ChanelMuslim.com- Awal pekan ini, umat dibuat heboh dengan sebuah disertasi mahasiswa S3, Universitas Islam Negeri Sunan Kalijaga. Tidak tanggung-tanggung, selevel pimpinan Majelis Ulama Indonesia pun akhirnya turun tangan.
Disertasi itu seolah seperti ingin memberikan tafsir baru tentang Surah Al-Mukminun (23) ayat ke-6. “…kecuali terhadap isteri-isteri mereka atau budak yang mereka miliki; maka sesungguhnya mereka dalam hal ini tiada tercela.”
Yaitu, kata ‘malakat aymanuhum’ atau seperti yang disebut si penulis disertasi dengan istilah milkul yamin. Dari disertasi itu, penulis seperti yang diberitakan sejumlah media, menafsirkan bahwa ada pintu pemuas seks selain nikah. Yaitu, milkul yamin yang disebutnya sebagai mitra seks.
Milkul yamin masih menurut disertasi itu, bukan sembarang wanita. Tapi, harus wanita yang lajang, tidak ada hubungan mahrom atau keluarga, dilakukan suka sama suka, dan di tempat tertutup.

--

- [Petunjuk Pengerjaan]
a - Tentukan apakah setiap pernyataan berikut sesuai dengan teks tentang disertasi milkul yamin, lalu jawab ya atau tidak disertai kutipan persis dari teks yang menjadi penentunya: (i) Disertasi tersebut merupakan karya mahasiswa S3 Universitas Islam Negeri Sunan Kalijaga. (ii) Menurut disertasi tersebut, milkul yamin dapat berupa wanita mana saja. (iii) Disertasi tersebut berkaitan dengan Surah Al-Mukminun ayat ke-6.
b - Tuliskan lanjutan teks tentang disertasi milkul yamin, dimulai setelah kalimat terakhir yang ditampilkan.

Data penentuan letak kata dan elemen:
--

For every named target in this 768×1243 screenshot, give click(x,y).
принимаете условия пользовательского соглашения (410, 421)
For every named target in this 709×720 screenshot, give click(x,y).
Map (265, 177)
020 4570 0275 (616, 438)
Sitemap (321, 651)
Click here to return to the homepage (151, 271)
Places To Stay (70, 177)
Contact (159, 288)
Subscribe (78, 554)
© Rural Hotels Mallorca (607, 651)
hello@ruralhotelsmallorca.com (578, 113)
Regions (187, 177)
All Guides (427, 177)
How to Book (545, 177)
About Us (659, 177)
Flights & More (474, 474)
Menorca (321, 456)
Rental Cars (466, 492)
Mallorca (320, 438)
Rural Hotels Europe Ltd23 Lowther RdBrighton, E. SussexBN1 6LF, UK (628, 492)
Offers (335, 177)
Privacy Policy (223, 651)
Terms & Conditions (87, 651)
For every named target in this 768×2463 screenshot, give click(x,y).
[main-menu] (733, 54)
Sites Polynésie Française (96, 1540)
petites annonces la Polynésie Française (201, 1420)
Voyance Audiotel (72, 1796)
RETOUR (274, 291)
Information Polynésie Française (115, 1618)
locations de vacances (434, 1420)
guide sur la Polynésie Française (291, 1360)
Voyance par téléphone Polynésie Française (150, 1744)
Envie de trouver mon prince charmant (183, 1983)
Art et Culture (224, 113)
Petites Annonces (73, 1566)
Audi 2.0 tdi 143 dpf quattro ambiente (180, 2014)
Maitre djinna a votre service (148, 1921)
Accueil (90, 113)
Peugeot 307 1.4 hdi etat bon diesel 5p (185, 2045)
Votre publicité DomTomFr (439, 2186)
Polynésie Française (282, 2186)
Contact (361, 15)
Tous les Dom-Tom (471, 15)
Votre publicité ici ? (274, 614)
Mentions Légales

--

- [Jawaban Tugas]
a -
(i) Ya: "sebuah disertasi mahasiswa S3, Universitas Islam Negeri Sunan Kalijaga"
(ii) Tidak: "Milkul yamin masih menurut disertasi itu, bukan sembarang wanita."
(iii) Ya: "tafsir baru tentang Surah Al-Mukminun (23) ayat ke-6"

b -
Inilah penafsiran yang lain dari yang lain. Tidak seorang pun ulama yang memberikan tafsir seperti itu. Tak heran jika MUI menyebutnya sebagai pemikiran yang menyimpang dan menyesatkan.
Bayangkan jika disertasi itu lolos dan dianggap sebagai produk akademis dan lulus uji. Ini akan menjelma seperti fatwa buat orang awam yang sudah terlanjur terjerembab dalam seks bebas.
Di saat yang sama, kesucian pernikahan dan keluarga akan ambruk. Isteri akan mencari cara untuk melakukan pembalasan atas pembolehan seks bebas seperti itu. Suami punya mitra seks selain isteri, dan isteri pun memiliki cara yang sama. Astaghfirullah….
Para ulama selevel Ibnu Katsir dan ulama-ulama klasik lain serta kontemporer pun sangat berhati-hati menafsirkan ayat ini, terutama menjelaskan tentang budak wanita yang masuk dalam kategori ini.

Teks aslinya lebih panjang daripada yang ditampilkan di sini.